Search code examples
.nettpl-dataflow

TransformBlock posting to output


My scenario is that I have a BufferBlock<Stream> receiving Stream's from an external source, let's say the file system or some FTP server. These file Streams will pass into another block and undergo processing.

The only catch is that some of these files are zipped, and I would like to add a Block in the middle which would unzip files when necessary, and create multiple output Stream's for each of its entries.

However I do not want to use TransformBlockMany, because this means I have to fully receive the ZIP Stream and create the output Stream array at once.

I would want this Block to receive the ZIP Stream, start decompressing , and Push to the next stream whenever an Entry is ready, so the Process Block can start processing as soon as the first file is decompressed, and not wait until everything is decompressed.

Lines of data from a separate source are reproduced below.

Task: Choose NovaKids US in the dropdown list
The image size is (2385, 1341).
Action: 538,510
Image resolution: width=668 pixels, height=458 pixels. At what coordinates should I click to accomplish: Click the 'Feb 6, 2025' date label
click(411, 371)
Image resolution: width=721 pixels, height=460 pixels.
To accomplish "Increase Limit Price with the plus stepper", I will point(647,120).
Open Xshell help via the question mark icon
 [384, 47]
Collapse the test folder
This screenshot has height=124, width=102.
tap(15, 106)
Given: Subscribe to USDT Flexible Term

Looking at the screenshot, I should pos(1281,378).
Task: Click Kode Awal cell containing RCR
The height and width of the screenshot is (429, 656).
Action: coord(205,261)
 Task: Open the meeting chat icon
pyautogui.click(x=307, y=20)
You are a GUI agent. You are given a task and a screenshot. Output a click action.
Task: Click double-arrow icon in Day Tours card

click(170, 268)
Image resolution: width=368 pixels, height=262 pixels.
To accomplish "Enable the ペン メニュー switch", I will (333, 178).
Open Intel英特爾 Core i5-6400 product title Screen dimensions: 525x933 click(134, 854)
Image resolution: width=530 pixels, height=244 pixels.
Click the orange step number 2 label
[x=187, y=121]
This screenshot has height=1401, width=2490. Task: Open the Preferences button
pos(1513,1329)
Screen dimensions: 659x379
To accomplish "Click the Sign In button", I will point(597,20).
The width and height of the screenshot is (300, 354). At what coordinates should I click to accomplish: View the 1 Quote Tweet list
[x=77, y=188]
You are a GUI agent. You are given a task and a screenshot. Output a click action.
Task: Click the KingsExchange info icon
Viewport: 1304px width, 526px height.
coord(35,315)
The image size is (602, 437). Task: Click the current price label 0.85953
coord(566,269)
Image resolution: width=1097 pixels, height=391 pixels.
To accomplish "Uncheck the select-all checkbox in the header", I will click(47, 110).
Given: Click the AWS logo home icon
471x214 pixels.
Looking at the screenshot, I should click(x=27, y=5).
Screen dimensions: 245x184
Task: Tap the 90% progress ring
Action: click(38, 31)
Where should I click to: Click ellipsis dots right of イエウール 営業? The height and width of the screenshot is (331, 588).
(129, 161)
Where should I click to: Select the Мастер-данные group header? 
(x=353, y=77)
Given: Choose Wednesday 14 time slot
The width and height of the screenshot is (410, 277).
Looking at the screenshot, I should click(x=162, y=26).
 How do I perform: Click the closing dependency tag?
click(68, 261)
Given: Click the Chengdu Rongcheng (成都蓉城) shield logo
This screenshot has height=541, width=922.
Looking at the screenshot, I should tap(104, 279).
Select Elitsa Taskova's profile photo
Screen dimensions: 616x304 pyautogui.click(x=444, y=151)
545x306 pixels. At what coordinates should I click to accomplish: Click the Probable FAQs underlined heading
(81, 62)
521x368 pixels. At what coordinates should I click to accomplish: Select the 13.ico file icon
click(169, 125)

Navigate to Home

How would I go around doing this?


Solution

  • I understood my problem is not being able to use an yield / async together . But after refactoring it , I got rid of that need, and came up with the following (simplified) version:

    var block = new TransformManyBlock<Stream, Stream>((input) => {
    var archive = new System.IO.Compression.ZipArchive(input, System.IO.Compression.ZipArchiveMode.Read, true);
    foreach (ZipArchiveEntry entry in archive.Entries)
    {
        if (string.IsNullOrWhiteSpace(entry.Name)) //is a folder
            continue;
    
        yield return entry.Open();
    
    }
    
    });